Messy Church

Fresh ideas for building a Christ-centred community

Reimagining Sunday all-age worship

Posted by Martyn Payne on 01 Jun 2017 (0 comments)

There is no doubt that Messy Church has helped many of us reimagine how we best run a gathered service so that everyone can come close to God. By stepping outside of Sunday morning, it neatly by-passes those inevitable tensions that arise when traditional shapes of Sunday church try and accommodate the presence of children and young people. Many people probably feel that Sunday morning all-age or family service can leave both young and old feeling short-changed, patronised and spiritually undernourished. Old wine is good, but mixing it with new wine in the original wineskins can lead to disaster. So how can we, as Messy Church teams, best influence Sunday morning worship that has families and children present? And what can we learn from Messy Church that might be helpful?
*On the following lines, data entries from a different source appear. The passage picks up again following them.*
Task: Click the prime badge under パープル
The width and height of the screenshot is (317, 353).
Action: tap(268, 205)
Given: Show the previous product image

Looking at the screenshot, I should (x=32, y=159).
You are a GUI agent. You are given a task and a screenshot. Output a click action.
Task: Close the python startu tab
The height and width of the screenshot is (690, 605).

On my travels to visit Messy Churches across the country, I often come across those who are attempting to reformulate Sunday morning’s all-age service in a more messy style, by drawing on the format and values of Messy Church. I rejoice to see this and, although it isn’t always easy, it does represent a positive desire to reconnect with where children, young people and families are today. On the whole, this generation is much more at home with worship that includes an opportunity to create community together, through conversation, shared activities and food, as well as enjoy communal prayers, singing and learning together that help everyone draw close to God.

Most recently, I was involved with planning and leading such an all-age Messy Church-style morning worship. It went well, but I have to confess that we did struggle to make sure everything was properly included, namely: a balance of songs to suit different generations; notices; liturgical elements of confession and absolution; as well as the need to have the Bible read properly rather than just told as a story as part of the celebration. Many of you, I am sure, have trod that particular tightrope in your time, trying to tick all the boxes. I came away realising how much freer and easier it was by comparison to put together a Messy Church service, even though that does of course involve a lot of preparation too, particularly for the activity tables and the meal.
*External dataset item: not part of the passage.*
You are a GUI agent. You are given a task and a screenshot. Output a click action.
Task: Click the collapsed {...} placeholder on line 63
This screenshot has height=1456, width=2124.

I expect many you will have been involved in such all-age Sunday morning negotiations at your own church, especially if you are already running a successful Messy Church and have seen how well creative learning, table conversation, food and a relatively short gathered time of celebration work, and you want to transplant some of that into a Sunday morning. Different traditions of course will find their own way forward with regard to this Sunday morning challenge and, indeed, will need to more and more, if families from your Messy Church begin to want to be part of the Sunday morning congregation. So whether you go for the sort of all-age service which is partly gathered and partly in learning zones such as the Explore Together model from Scripture Union, or whether you work hard at making every part of a traditional liturgy much more all-age friendly without losing its dignity and depth, such as in Worship Together from Church House Publishing, it is a recognition that, as in every age, we need to move forward and discover new patterns of worship for our time.

Messy Church is being used by God to do many things. As a church planting model that grows a new worshipping community from within, it has so much to recommend it. It has a proven track record already, even after such a short time, of welcoming many on to a journey of faith from backgrounds with no connection with church. And, because it was established as something outside of Sunday morning, it always has that particular evangelistic dimension to offer the church which is so timely for our post-Christian, though not post-spiritual, western world. 
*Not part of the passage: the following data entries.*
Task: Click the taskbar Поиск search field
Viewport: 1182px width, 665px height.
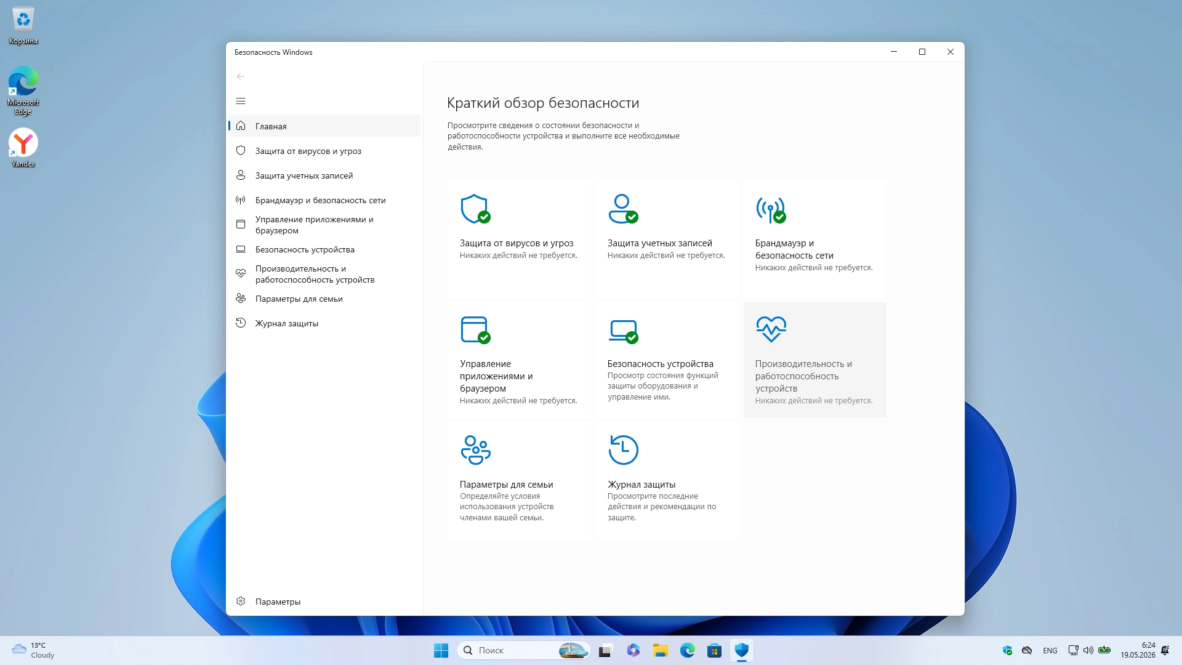Action: coord(524,650)
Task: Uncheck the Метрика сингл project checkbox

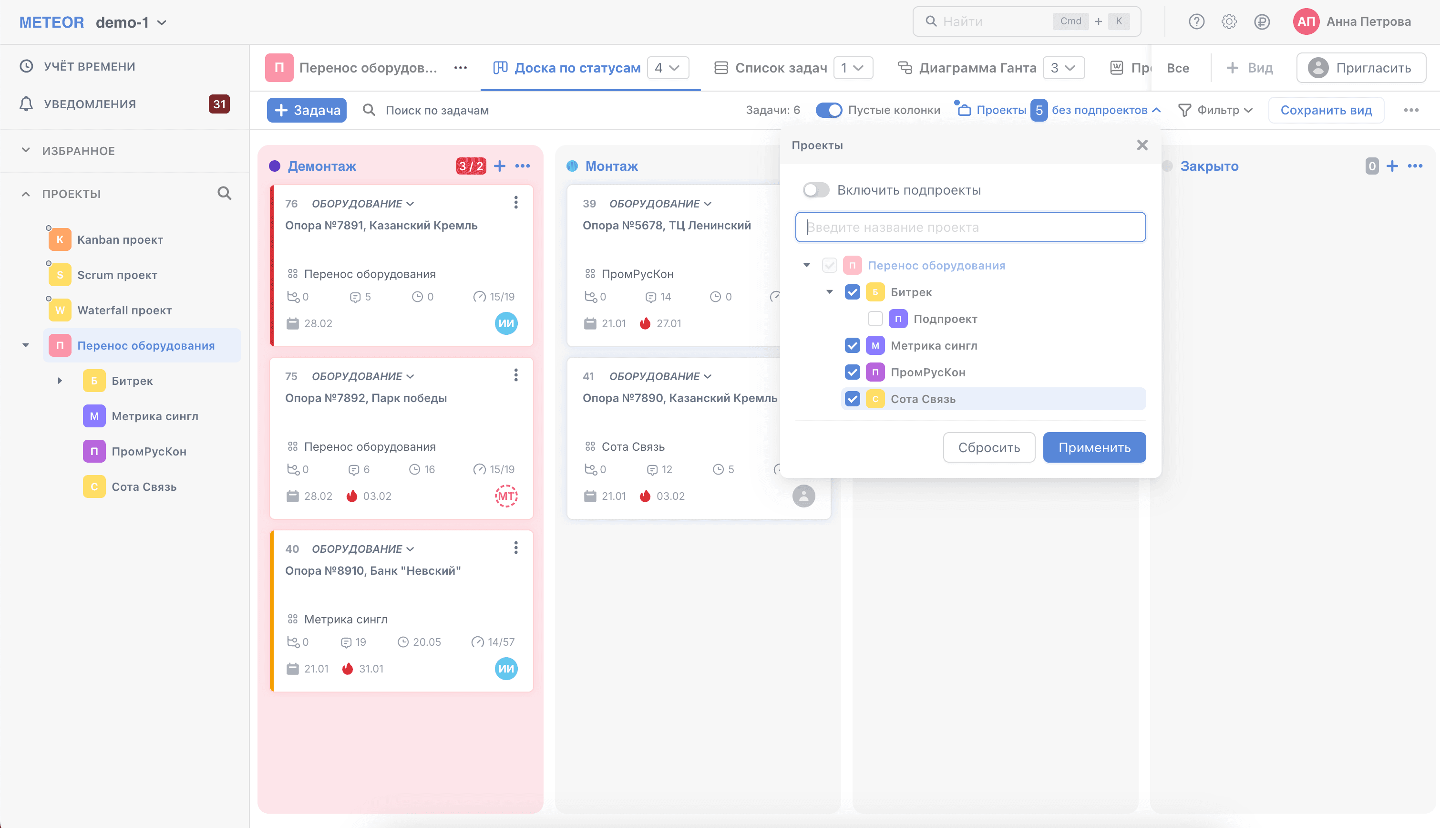Action: [x=852, y=346]
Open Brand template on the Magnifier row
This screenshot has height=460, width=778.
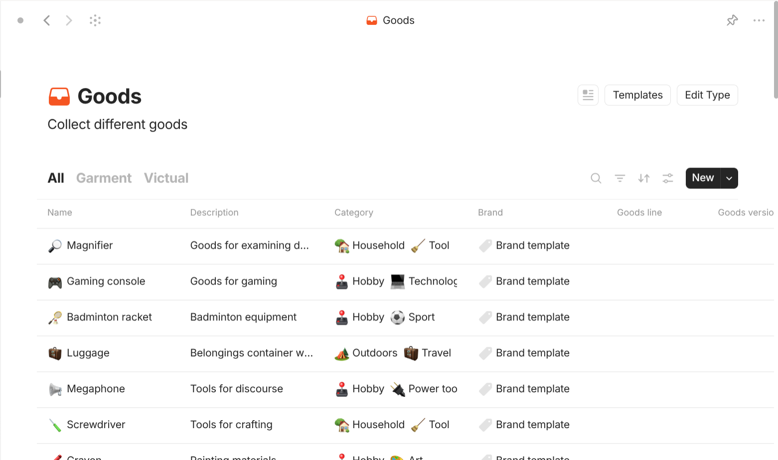(x=532, y=245)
But Messy Church does have this another dimension too - that of influencing how we reshape our traditional all-age services. It’s worth noting in this context that those new families who do come on Sunday morning to more Messy-like services are largely those who are to some degree already warm towards the gospel. And so I suppose, in that sense, Messy Church has also helped to create a sort of family discipleship service for them. This is a good thing and is to be encouraged. However, in all this, let’s not forget the Great Commission of which we were reminded in the readings at the beginning of this month. A ‘standard Messy Church’ outside Sunday morning particularly picks up the challenge to ‘go into all the world and make disciples’; to go where people are and not simply to wait for them to turn up on Sunday morning, however messy-friendly those places may be.